*Task requirements*
Among the entries that follow, some lines contain the word "will". Show all of them.

Records from a data collection
========

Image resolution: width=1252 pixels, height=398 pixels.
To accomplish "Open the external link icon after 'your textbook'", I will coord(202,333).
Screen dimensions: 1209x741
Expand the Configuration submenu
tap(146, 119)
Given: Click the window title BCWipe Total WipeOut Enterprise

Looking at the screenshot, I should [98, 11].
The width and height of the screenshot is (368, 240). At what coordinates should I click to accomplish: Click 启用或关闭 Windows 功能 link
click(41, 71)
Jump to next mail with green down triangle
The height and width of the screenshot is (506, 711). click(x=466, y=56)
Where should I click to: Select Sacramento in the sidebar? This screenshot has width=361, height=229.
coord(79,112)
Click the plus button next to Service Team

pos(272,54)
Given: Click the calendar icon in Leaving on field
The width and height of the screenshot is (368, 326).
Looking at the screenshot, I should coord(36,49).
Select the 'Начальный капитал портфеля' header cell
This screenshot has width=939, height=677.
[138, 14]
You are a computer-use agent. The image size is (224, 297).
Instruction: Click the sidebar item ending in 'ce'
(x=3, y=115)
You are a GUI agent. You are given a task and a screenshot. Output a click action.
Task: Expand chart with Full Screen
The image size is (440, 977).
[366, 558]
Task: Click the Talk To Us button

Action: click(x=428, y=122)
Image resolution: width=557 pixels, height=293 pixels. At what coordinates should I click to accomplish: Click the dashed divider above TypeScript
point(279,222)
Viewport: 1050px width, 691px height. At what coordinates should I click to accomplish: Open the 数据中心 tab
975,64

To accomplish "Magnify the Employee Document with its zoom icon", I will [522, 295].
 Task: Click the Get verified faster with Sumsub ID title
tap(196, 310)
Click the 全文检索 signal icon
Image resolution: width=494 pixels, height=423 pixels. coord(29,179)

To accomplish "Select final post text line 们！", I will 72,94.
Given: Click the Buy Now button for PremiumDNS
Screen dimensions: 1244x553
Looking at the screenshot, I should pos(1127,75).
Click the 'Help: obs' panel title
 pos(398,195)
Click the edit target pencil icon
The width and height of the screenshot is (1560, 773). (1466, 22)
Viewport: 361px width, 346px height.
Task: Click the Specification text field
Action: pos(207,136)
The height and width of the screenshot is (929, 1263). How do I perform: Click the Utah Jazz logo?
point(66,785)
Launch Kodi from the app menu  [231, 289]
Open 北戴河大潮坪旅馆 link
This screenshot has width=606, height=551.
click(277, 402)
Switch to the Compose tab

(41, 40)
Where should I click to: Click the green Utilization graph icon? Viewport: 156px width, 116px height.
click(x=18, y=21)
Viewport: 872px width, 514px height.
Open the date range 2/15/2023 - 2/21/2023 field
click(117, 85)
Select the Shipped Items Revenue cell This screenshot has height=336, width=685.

========

*Answer for this exercise*
To accomplish "Open the external link icon after 'your textbook'", I will coord(202,333).
To accomplish "Magnify the Employee Document with its zoom icon", I will [522, 295].
To accomplish "Select final post text line 们！", I will 72,94.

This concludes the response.